Della gravità e dell’importanza geostrategica di questa scelta, nessuna forza politica si rese conto e nessuno si oppose. In verità il grido d’allarme sollevato da George Kennan fu raccolto in Italia, in un isolato articolo pubblicato dal Manifesto il 24 giugno 1998 (D. Gallo, M. Dinucci, La nuova cortina di ferro). L’articolo sottolineava che dall’allargamento ad est della NATO derivava il rischio di un’altra guerra fredda ed osservava: “ E’ una decisione la cui portata è paragonabile, nella mutata situazione internazionale, a quella degli accordi di Yalta.”. (..) nessuno può dire– proseguiva l’articolo – quali saranno in futuro le reazioni ed eventuali contromisure della Russia di fronte all’espansione della Nato verso i suoi confini. Sul piano geopolitico, è di tutta evidenza che il fatto di far avanzare le basi della Nato, portandole ai confini della Russia, costituisce oggettivamente un incremento della minaccia in senso tecnico-militare. Anche della minaccia nucleare.” In conclusioni gli autori osservavano: “Si pongono in questo modo le premesse per riesumare il fantasma della guerra fredda, fondata questa volta non più sulla competizione politico-ideologica fra i due blocchi, ma su un confronto meramente nazionalistico, come tale meno razionale e più imprevedibile. Cresce, pertanto, la possibilità che la marcia ad Est della Nato crei un nuovo fronte di tensione tra Est e Ovest in cui l’Europa si troverebbe ancora una volta coinvolta. Insomma, di nuovo un fantasma si aggira per l’Europa.”

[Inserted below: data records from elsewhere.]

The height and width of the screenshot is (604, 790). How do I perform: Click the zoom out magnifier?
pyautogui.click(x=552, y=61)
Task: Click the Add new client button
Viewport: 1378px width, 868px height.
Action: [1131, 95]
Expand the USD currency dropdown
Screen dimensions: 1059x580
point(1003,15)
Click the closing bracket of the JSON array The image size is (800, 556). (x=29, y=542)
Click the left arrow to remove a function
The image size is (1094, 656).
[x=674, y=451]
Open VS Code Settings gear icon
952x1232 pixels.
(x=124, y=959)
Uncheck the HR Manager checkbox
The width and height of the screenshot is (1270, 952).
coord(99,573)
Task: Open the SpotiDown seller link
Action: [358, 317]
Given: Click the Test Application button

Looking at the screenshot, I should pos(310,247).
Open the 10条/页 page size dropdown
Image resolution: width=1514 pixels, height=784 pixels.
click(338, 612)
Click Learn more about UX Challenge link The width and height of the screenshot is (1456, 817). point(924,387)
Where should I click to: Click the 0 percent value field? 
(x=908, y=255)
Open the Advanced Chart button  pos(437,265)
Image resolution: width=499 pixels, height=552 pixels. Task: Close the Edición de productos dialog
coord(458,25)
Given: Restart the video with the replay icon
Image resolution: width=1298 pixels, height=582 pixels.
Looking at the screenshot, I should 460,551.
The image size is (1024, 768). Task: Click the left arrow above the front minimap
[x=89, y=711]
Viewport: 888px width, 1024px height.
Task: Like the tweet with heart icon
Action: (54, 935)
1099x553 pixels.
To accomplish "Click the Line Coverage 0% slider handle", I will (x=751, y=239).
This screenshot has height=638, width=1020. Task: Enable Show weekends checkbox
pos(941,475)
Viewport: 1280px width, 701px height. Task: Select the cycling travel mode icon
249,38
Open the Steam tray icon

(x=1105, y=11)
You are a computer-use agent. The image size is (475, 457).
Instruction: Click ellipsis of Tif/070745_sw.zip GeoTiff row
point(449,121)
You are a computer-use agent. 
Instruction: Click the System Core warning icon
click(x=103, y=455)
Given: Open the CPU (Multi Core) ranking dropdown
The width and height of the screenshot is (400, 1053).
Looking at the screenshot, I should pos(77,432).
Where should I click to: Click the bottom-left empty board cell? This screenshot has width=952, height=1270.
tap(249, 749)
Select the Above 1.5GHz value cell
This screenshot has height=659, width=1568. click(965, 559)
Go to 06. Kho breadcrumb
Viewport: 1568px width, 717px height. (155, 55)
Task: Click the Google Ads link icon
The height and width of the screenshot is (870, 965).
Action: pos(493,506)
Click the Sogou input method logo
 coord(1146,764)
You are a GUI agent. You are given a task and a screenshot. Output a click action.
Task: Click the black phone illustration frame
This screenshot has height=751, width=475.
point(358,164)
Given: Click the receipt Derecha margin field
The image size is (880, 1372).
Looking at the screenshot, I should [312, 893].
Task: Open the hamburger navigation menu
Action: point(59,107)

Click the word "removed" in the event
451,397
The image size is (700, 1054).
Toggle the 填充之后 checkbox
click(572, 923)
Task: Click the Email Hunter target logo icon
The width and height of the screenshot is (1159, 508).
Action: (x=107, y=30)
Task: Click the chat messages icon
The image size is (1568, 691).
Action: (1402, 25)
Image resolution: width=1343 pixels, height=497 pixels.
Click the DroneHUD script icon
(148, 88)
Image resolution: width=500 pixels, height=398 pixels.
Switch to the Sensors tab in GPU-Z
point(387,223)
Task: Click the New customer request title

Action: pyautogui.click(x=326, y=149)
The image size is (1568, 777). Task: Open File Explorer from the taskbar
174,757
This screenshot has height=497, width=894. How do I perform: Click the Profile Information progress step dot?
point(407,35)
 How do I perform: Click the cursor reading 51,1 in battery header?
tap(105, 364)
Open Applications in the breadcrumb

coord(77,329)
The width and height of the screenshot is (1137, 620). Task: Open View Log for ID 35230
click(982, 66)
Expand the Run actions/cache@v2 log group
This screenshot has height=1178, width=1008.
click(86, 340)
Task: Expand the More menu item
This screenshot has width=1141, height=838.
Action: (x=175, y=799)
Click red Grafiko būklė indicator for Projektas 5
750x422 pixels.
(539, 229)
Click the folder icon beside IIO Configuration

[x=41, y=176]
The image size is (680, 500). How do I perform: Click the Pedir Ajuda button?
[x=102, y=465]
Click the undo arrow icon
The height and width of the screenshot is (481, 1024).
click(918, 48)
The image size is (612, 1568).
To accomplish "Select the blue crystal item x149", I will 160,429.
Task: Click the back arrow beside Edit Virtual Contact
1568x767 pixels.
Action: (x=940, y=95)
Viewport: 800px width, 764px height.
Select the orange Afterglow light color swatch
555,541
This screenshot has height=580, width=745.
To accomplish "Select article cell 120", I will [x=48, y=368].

All’epoca non si poteva prevedere la guerra che sarebbe scoppiata 24 anni dopo, però non era difficile comprendere che la nuova guerra fredda che si stava impiantando sarebbe stata molto più pericolosa della prima perché avrebbe attizzato derive nazionalistiche molto più irrazionali del confronto ideologico che animava, ma frenava anche, la prima guerra fredda. Tuttavia, una scelta, così densa di incognite, è passata inosservata, la politica si è voltata dall’altra parte e nessuno si è accorto che si stava impiantando nel cuore dell’Europa una nuova cortina di ferro.
Il passo successivo è stato quello di cambiare la missione della NATO, che ha “superato” la sua natura di patto difensivo e si è trasformata in un formidabile strumento militare del tutto svincolato dal rispetto della Carta dell’ONU. Questa nuova missione è stata sperimentata con l’aggressione alla Jugoslavia: settantotto giorni di bombardamenti ininterrotti, volti a smembrare l’integrità territoriale della Jugoslavia con la separazione del Kosovo. Nel summit per il cinquantenario della NATO a Washington il 23 e 24 aprile 1999, la NATO legittimava questo suo nuovo volto, dichiarandosi competente a compiere operazioni militari al di fuori dell’art. 5 del Patto Atlantico, cioè si riappropriava del diritto di guerra. Nel disinteresse generale è proseguita l’espansione della NATO ad est, che ha inglobato anche quelle Repubbliche che una volta facevano parte dell’Unione Sovietica (Estonia, Lettonia e Lituania). Con il vertice di Bucarest del 2 aprile 2008, la NATO ha lanciato un ulteriore guanto di sfida alla Russia, dichiarando la disponibilità ad inglobare anche Ucraina e Georgia. Dopo un lavoro di ri-costruzione del nemico durato oltre venti anni, alla fine il nemico si è materializzato e la parola è passata alle armi.
In realtà, con la scelta che gli USA hanno imposto alla NATO nel luglio del 1997, il treno della Storia è stato deviato su un altro binario, verso un percorso che ci ha sempre più velocemente allontanato dall’orizzonte del 1989 ed alla fine è arrivato al capolinea il 24 febbraio del 2022, data che simbolicamente rappresenta l’evento opposto e contrario a quello del 9 novembre 1989.
Per uscire da questo disastro bisogna cambiare il capotreno e riportare il treno della Storia sul binario che stava percorrendo nel 1990.